Records to use:
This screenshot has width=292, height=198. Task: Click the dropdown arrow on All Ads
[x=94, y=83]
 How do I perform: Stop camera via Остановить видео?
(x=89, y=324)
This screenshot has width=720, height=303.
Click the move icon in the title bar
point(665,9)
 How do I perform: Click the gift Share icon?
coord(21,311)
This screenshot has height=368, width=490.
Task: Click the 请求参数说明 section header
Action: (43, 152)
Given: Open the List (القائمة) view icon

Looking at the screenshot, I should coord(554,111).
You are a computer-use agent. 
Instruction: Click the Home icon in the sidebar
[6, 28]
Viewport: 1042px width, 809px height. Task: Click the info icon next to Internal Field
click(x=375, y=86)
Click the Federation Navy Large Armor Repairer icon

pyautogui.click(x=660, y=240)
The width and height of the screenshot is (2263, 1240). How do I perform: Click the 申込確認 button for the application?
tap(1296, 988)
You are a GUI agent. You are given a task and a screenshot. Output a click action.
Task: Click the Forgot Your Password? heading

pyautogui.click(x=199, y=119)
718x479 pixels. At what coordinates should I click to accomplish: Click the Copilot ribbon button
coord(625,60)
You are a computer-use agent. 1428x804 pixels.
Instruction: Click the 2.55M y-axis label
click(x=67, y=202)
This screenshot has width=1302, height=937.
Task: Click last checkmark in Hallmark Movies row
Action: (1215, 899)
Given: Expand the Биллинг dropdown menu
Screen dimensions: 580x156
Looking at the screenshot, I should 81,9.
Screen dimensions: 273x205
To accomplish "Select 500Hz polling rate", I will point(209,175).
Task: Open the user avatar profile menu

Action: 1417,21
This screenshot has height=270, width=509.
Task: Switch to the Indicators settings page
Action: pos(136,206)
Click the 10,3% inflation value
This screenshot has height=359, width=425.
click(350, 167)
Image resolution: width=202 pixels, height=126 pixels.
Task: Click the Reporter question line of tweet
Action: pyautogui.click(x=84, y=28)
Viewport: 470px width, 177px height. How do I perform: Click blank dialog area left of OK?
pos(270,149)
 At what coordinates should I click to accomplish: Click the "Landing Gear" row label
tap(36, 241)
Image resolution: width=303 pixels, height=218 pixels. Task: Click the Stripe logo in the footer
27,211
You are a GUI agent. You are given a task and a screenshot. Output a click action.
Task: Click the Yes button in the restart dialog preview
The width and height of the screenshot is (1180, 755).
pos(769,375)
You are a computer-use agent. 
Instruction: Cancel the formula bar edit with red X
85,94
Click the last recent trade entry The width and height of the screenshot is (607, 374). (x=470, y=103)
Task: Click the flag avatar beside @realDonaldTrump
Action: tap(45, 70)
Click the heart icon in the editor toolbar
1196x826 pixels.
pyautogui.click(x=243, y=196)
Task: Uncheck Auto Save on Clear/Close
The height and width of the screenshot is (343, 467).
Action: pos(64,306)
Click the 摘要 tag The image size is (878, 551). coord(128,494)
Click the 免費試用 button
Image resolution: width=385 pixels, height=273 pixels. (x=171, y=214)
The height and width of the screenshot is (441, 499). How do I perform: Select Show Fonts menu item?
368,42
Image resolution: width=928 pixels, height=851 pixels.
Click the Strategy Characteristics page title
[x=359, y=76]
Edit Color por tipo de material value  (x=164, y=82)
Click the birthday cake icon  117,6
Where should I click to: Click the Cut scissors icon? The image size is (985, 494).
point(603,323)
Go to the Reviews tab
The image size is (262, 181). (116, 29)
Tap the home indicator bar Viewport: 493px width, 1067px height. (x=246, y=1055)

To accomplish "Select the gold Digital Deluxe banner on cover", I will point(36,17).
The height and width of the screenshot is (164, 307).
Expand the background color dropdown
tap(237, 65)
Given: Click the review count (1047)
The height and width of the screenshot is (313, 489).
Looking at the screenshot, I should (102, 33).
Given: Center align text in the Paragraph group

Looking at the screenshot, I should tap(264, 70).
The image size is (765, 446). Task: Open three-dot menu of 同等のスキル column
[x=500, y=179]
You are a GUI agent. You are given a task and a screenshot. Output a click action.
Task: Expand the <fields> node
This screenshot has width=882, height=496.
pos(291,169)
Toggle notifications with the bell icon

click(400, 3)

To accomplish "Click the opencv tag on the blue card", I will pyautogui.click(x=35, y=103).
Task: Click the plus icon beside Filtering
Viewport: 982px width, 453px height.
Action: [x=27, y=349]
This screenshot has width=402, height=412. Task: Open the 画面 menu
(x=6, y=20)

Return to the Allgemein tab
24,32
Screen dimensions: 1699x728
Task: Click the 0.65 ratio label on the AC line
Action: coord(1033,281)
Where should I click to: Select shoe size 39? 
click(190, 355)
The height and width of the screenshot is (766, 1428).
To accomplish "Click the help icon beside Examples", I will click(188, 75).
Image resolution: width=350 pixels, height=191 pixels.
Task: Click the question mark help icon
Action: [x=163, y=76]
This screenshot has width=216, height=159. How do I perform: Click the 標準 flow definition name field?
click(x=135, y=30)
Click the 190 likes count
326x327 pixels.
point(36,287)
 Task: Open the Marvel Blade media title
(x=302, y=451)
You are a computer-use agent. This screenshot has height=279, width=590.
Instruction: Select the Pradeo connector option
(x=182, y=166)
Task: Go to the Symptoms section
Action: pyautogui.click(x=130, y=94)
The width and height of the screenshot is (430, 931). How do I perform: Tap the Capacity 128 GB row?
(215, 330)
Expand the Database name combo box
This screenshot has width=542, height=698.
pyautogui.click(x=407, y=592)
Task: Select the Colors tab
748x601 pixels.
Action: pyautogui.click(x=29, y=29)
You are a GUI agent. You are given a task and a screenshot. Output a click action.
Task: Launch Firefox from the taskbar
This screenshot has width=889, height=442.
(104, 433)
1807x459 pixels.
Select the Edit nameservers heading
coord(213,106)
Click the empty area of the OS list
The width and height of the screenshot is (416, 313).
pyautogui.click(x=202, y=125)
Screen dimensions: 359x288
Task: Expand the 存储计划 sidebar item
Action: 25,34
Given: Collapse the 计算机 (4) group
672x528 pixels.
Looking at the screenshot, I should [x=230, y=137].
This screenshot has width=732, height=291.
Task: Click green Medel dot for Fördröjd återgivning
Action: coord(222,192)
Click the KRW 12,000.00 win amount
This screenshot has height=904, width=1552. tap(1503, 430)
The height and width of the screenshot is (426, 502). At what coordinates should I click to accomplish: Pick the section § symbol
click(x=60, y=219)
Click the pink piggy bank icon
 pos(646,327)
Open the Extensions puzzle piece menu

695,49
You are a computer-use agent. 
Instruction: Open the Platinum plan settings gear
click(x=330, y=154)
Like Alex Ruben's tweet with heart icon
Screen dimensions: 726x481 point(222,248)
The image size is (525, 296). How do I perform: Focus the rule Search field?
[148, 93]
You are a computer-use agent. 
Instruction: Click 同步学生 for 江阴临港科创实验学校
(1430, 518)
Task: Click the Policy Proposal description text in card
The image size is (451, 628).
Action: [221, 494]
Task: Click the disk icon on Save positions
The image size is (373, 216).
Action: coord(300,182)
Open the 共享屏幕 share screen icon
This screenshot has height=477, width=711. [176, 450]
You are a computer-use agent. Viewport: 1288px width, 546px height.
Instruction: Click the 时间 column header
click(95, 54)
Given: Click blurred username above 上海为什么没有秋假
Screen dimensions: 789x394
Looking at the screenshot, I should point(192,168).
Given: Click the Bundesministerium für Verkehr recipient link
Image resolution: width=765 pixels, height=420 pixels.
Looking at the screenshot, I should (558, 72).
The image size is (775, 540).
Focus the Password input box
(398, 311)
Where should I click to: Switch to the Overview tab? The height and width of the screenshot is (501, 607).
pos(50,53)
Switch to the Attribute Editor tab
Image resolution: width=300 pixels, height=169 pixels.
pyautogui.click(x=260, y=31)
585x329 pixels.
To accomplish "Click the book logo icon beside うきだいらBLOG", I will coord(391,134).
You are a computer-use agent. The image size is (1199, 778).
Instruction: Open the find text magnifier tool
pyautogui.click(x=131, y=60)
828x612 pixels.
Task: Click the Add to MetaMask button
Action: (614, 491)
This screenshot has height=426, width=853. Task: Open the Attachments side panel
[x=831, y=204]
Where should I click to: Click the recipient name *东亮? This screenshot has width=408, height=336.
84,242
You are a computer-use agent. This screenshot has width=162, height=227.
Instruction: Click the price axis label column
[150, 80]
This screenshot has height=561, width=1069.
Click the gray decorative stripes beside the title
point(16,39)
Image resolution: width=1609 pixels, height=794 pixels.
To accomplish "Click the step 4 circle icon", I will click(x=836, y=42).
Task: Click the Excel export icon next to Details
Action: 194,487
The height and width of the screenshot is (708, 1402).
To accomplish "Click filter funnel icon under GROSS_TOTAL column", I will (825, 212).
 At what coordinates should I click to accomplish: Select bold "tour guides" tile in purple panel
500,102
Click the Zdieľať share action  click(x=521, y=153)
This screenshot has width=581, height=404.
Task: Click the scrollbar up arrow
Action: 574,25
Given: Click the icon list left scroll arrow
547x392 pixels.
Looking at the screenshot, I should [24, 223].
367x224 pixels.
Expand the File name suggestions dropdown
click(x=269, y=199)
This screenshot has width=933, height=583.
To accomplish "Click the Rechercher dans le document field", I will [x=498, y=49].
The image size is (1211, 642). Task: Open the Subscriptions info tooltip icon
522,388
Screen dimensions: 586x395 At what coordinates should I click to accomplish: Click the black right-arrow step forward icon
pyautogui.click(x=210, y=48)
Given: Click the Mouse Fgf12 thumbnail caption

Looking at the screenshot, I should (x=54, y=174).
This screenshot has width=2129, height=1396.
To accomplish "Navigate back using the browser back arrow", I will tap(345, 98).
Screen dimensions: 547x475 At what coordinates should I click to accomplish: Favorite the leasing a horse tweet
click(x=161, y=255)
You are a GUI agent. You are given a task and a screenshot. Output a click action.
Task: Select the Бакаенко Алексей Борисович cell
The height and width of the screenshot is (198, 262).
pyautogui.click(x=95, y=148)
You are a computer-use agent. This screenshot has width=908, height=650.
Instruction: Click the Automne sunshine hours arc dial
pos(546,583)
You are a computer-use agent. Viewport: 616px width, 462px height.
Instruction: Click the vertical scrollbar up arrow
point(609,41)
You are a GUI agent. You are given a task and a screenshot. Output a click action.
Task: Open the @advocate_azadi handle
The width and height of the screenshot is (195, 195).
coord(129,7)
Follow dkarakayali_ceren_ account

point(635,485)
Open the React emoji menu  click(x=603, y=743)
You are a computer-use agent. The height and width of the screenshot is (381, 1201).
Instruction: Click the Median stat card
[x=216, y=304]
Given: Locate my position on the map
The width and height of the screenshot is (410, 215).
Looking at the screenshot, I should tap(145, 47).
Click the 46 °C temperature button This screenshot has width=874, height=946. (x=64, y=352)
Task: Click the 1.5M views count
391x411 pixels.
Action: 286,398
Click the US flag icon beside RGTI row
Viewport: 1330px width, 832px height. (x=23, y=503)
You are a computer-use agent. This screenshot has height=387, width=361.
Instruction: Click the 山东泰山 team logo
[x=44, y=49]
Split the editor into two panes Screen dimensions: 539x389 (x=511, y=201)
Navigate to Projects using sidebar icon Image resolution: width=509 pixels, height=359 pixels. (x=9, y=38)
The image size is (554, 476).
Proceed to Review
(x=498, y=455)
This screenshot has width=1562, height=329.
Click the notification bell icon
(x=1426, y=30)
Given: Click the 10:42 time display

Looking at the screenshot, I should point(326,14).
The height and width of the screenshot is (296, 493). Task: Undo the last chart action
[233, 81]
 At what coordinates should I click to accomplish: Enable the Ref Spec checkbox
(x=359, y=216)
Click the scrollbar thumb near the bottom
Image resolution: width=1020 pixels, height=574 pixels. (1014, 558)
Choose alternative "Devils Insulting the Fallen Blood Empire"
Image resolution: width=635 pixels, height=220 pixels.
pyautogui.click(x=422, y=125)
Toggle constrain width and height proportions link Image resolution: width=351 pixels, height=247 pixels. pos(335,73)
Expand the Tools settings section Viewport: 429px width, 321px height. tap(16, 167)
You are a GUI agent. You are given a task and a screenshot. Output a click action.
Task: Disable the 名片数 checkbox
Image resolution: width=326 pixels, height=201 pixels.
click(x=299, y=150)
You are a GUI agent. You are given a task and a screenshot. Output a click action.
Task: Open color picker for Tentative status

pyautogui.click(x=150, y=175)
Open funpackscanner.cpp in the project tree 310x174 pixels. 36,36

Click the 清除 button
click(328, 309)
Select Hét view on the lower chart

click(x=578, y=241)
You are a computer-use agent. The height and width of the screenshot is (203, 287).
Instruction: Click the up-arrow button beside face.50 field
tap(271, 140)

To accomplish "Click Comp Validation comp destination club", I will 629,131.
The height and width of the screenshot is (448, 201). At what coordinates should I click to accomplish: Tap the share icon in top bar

The task: The stretch of entries above that starts with the line containing "Instruction: Click the price" and goes on through the line containing "Given: Click the icon list left scroll arrow" is to be transcribed exactly, and no other line is to be transcribed.

Task result:
Instruction: Click the price axis label column
[150, 80]
This screenshot has height=561, width=1069.
Click the gray decorative stripes beside the title
point(16,39)
Image resolution: width=1609 pixels, height=794 pixels.
To accomplish "Click the step 4 circle icon", I will click(x=836, y=42).
Task: Click the Excel export icon next to Details
Action: 194,487
The height and width of the screenshot is (708, 1402).
To accomplish "Click filter funnel icon under GROSS_TOTAL column", I will (825, 212).
 At what coordinates should I click to accomplish: Select bold "tour guides" tile in purple panel
500,102
Click the Zdieľať share action  click(x=521, y=153)
This screenshot has width=581, height=404.
Task: Click the scrollbar up arrow
Action: 574,25
Given: Click the icon list left scroll arrow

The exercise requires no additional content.